I think when the shit hits the fan for one personally then 90% you understand is going to be vastly better than 99% you don't. In a world where everything runs on the 99% model I imagine most people will have it good, but sometimes insanely terrible things will happen. Maybe that's ok.
As someone (I forget) pointed out we already have a form of opaque AI in the form of huge human bureaucracies that produce outcomes without anyone understanding all the steps that produce them. So maybe we already partly live in that world.

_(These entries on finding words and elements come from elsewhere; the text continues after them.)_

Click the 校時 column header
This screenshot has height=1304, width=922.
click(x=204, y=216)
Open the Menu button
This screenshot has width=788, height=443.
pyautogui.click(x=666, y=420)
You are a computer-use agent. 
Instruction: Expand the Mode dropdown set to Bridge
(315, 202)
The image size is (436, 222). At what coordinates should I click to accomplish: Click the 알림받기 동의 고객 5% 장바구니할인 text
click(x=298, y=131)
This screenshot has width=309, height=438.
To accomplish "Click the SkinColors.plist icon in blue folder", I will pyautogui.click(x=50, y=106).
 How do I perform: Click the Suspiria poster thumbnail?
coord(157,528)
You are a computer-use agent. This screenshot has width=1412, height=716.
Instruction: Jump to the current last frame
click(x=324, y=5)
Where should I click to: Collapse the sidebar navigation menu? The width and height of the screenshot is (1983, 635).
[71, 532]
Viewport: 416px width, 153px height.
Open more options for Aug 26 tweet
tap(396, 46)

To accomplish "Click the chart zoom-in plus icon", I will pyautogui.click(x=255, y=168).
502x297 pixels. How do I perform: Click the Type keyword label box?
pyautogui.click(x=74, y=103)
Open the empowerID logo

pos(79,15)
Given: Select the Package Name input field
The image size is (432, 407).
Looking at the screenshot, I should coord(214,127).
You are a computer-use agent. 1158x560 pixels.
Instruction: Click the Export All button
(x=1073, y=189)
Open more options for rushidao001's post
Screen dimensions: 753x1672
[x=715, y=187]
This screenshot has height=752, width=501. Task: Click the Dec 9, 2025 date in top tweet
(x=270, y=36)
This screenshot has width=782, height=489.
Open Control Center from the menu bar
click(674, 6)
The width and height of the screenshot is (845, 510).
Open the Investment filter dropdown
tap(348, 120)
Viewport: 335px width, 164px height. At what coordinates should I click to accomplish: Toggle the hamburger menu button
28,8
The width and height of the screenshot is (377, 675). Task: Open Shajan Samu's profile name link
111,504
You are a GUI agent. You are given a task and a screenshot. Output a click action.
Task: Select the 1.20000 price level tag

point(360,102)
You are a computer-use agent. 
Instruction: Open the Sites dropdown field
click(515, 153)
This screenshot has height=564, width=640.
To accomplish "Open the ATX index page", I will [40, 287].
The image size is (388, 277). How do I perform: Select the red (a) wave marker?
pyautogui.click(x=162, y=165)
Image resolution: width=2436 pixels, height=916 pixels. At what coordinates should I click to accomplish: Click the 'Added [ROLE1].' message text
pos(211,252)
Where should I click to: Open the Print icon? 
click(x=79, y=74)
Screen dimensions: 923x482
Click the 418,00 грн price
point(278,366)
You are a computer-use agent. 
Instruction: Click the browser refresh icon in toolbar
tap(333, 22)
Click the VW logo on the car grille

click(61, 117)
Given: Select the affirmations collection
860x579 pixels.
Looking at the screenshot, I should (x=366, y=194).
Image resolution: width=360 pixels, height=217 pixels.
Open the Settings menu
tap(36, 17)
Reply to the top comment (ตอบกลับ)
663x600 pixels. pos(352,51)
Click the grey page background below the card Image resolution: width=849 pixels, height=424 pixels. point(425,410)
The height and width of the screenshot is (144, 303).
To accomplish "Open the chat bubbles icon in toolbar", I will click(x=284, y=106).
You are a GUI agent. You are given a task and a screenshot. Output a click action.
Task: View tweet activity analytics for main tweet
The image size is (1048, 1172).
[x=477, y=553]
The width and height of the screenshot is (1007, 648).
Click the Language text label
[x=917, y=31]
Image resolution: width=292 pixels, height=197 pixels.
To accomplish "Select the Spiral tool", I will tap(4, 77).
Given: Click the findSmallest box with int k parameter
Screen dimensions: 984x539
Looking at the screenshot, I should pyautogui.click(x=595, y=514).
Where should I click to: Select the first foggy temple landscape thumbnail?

He's right about cleaning datasets being an entire job itself. But that should have been a red flag for his conclusion even then. Scaling anything means scaling costs. So, the more you want your neurochip to do that it isn't capable of doing by design, you need to do before or after it's done its task(s). That's what's between the lines of what he mentioned of "silent fails." If you don't want bias in your output, and your design isn't capable of vetting bias, you need to do the work of vetting bias before you pass that dataset off. That means you need an entire model defining bias, predicting impact and constraints on outputs.
I've said it before and will continue saying it 'til I'm apparently blue in the face: The complexity of a solution is dependent on the complexity of the problem it solves. I get that simple things feel attractive because they require less effort. We don't really reduce effort so much as we shift it from wholly solutionizing to partly solutionizing and mostly trying to continue to partly solutionize.